Task goal:
Reproduce exactly the lines below from the one containing "[X] (35, 1526)" through the one containing "[Como es la", including both, and nothing else.

Data for the task:
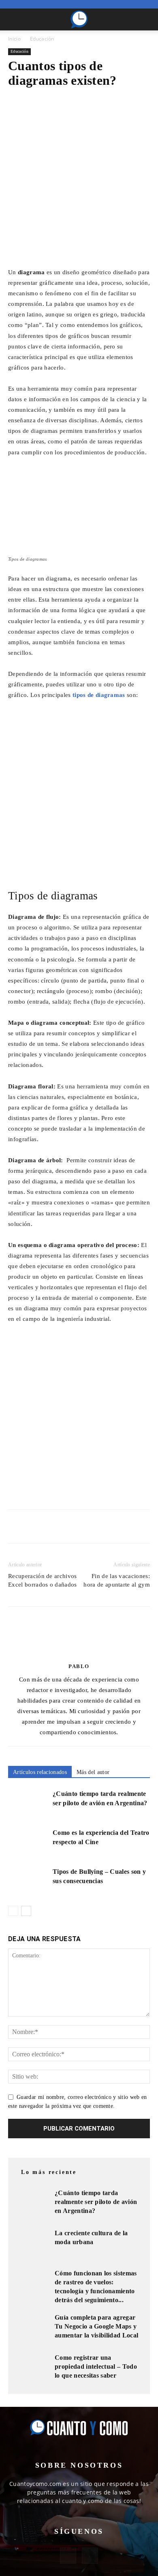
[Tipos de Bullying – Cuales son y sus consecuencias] (28, 1881)
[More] (109, 1526)
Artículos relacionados (40, 1772)
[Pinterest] (53, 1526)
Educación (42, 38)
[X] (35, 1526)
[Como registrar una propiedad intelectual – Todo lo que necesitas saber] (32, 2370)
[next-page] (26, 1911)
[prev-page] (13, 1911)
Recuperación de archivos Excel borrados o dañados (42, 1580)
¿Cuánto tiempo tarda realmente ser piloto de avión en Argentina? (96, 2201)
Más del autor (93, 1772)
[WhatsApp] (72, 1526)
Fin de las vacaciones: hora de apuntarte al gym (116, 1580)
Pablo (79, 1666)
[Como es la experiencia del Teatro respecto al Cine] (28, 1842)
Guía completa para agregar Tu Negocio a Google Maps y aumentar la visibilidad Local (96, 2326)
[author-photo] (79, 1654)
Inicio (14, 38)
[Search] (146, 19)
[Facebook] (16, 1526)
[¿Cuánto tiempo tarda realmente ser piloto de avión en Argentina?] (28, 1803)
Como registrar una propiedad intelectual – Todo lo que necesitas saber (96, 2366)
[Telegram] (91, 1526)
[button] (14, 19)
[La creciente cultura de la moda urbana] (32, 2245)
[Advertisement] (79, 184)
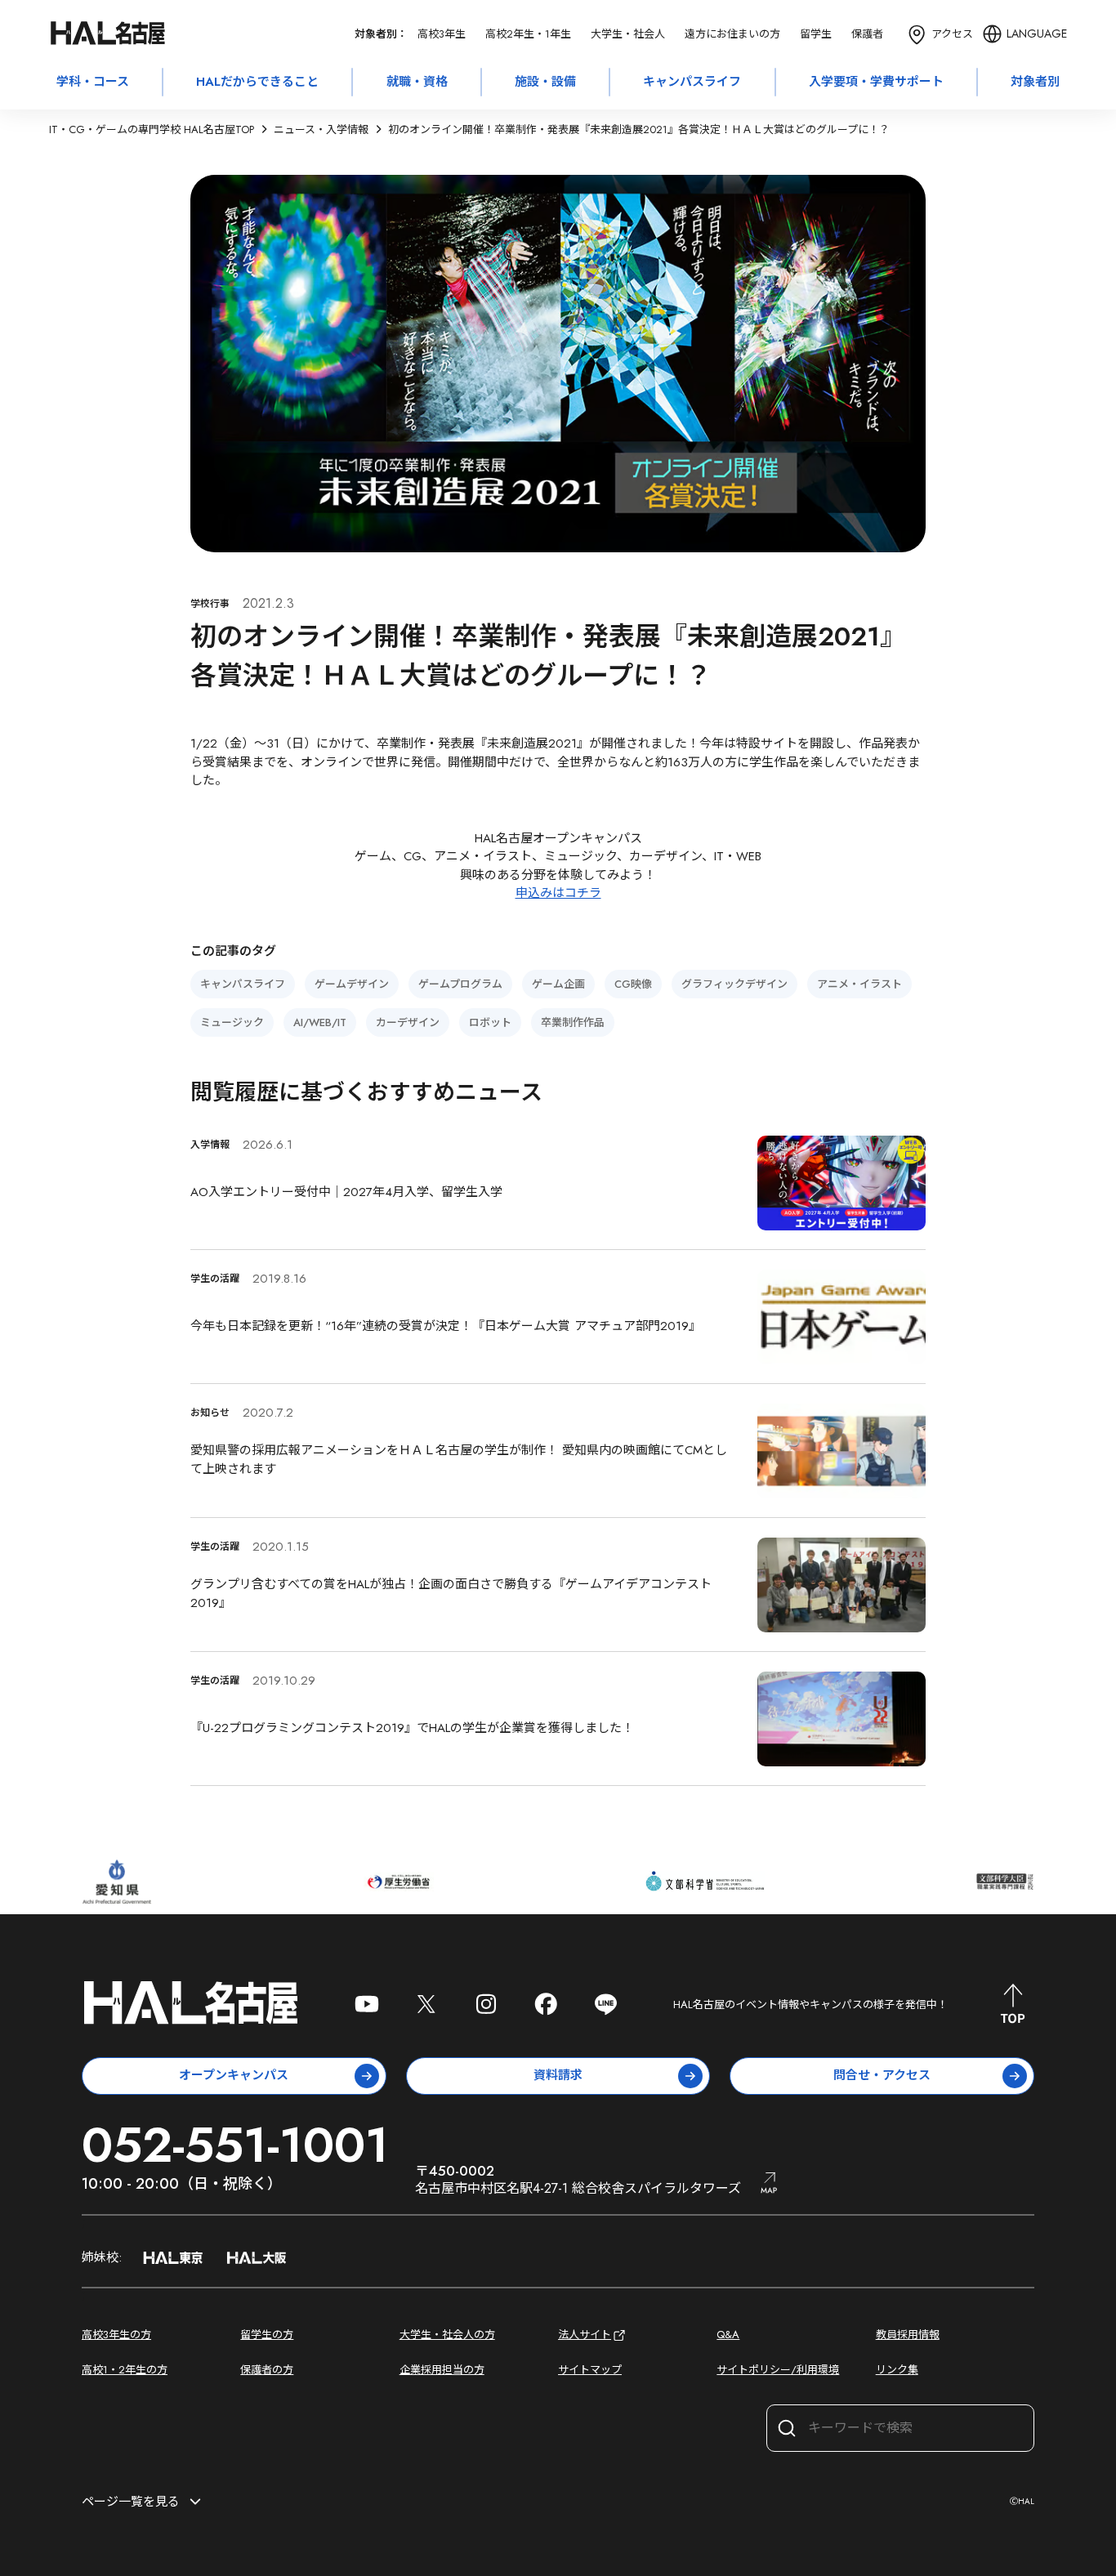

Answer section:
[X] (35, 1526)
[Como registrar una propiedad intelectual – Todo lo que necesitas saber] (32, 2370)
[next-page] (26, 1911)
[prev-page] (13, 1911)
Recuperación de archivos Excel borrados o dañados (42, 1580)
¿Cuánto tiempo tarda realmente ser piloto de avión en Argentina? (96, 2201)
Más del autor (93, 1772)
[WhatsApp] (72, 1526)
Fin de las vacaciones: hora de apuntarte al gym (116, 1580)
Pablo (79, 1666)
[Como es la experiencia del Teatro respecto al Cine] (28, 1842)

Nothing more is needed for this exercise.